Peu de temps après que l’Orchestre symphonique d’Atlanta a annoncé sa saison en cours, il y a plusieurs mois, le concert inscrit pour cette semaine a reçu un cercle rouge sur le calendrier, à ne pas manquer. Il n’y avait que deux pièces sur ce qui ressemblait à un programme exceptionnel : une description poignante de la vie tourmentée d’un artiste en Union soviétique, dirigée par un chef d’orchestre montant dont on parle ; et un concerto pour violon brillant et incassable avec un violoniste vedette au centre de la scène.

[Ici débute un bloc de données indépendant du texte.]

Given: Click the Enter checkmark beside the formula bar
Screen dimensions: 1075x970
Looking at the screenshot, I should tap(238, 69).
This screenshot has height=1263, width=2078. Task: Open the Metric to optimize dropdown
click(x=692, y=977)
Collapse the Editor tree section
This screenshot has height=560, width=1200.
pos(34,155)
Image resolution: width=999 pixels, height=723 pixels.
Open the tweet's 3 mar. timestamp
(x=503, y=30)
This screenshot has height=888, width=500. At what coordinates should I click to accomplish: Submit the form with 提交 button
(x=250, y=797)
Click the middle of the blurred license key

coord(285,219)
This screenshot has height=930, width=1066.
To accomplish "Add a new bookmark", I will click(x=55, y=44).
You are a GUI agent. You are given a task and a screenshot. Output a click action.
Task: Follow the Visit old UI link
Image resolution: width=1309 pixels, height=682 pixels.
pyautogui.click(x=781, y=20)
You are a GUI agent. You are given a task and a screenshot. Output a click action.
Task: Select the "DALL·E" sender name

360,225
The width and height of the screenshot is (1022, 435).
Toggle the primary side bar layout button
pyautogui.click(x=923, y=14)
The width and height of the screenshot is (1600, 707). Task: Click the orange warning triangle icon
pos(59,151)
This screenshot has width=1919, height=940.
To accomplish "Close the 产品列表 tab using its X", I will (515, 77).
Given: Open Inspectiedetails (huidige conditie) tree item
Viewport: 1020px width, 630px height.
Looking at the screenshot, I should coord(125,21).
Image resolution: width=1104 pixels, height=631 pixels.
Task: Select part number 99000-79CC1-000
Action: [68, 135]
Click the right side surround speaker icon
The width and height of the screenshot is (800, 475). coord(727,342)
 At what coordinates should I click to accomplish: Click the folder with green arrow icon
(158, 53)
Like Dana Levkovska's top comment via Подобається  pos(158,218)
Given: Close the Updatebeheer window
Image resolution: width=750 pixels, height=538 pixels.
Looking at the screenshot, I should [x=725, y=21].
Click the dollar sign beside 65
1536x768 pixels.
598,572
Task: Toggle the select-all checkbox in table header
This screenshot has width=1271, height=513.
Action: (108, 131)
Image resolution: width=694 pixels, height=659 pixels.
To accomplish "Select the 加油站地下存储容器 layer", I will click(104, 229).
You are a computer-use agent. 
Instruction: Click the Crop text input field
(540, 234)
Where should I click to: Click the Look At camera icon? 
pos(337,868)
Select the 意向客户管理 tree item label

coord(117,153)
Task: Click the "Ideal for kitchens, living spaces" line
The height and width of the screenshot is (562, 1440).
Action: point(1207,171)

Beaucoup d’autres personnes ont dû l’entourer aussi, puisque le spectacle était complet. Et la performance n’a pas déçu.

Au cours des dernières semaines, sous la direction de chefs d’orchestre invités aux compétences et à l’ambition variées, l’ASO a semblé tour à tour charmant et engagé ou, tout aussi souvent, distrait et un peu en lambeaux. Pour certains de ces invités, les fonctions de base d’un chef d’orchestre – garder l’orchestre ensemble et les sections équilibrées – ont été un combat.

Mais pas jeudi, alors que le chef d’orchestre Elim Chan tenait tout sous contrôle pour le populaire Concerto pour violon de Tchaïkovski et la sombre Symphonie n° 10 de Chostakovitch. Née et élevée à Hong Kong et maintenant basée en Europe, elle reçoit rapidement des invitations de grands orchestres. Au milieu de la trentaine, encore jeune pour un chef d’orchestre, Chan est déjà une présence imposante sur le podium.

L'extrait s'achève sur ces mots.